* DATA PROVIDED

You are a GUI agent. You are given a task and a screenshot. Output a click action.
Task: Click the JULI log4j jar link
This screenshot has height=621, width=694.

...

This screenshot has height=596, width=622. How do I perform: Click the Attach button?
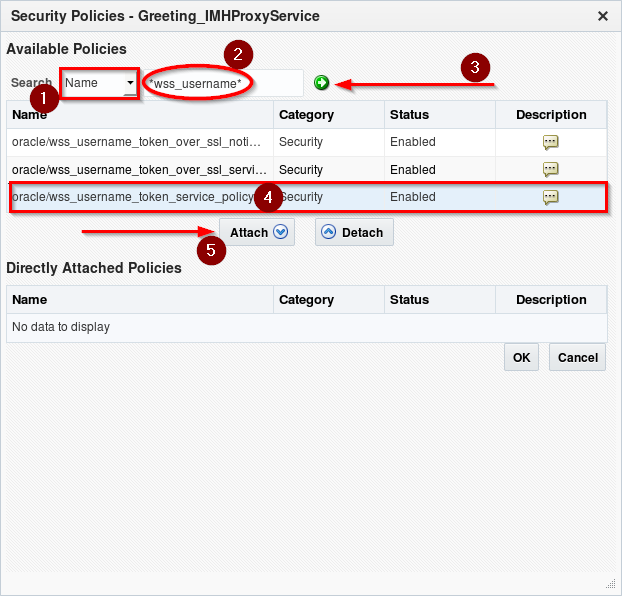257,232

* * *

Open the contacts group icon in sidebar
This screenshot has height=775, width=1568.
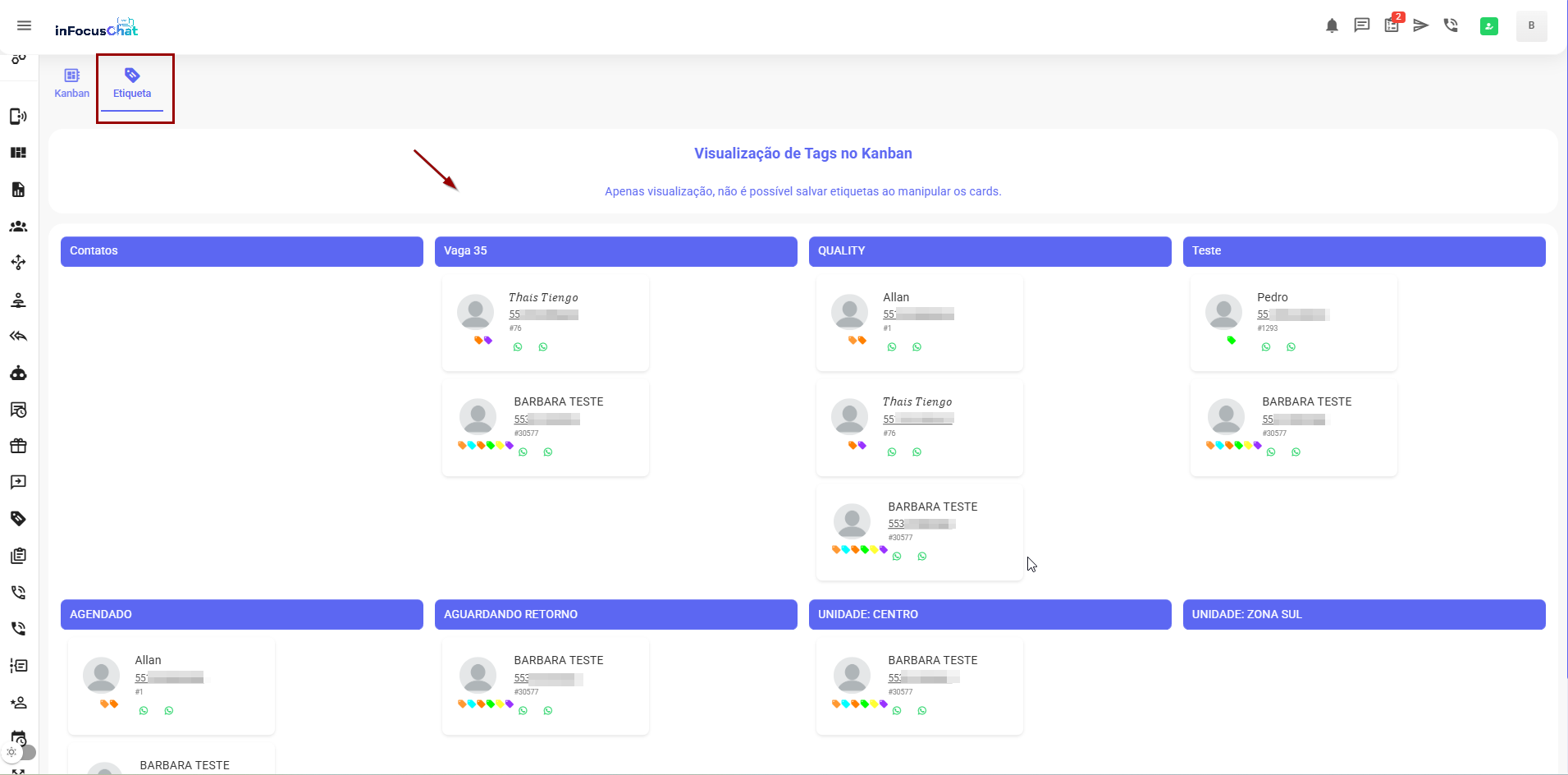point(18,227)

* PROMPT
Write out exactly the lines above from the line with "You are a GUI" through the line with "This screenshot has height=621, width=694.", both of them included, and leave out all other lines.

* FINISHED EXERCISE
You are a GUI agent. You are given a task and a screenshot. Output a click action.
Task: Click the JULI log4j jar link
This screenshot has height=621, width=694.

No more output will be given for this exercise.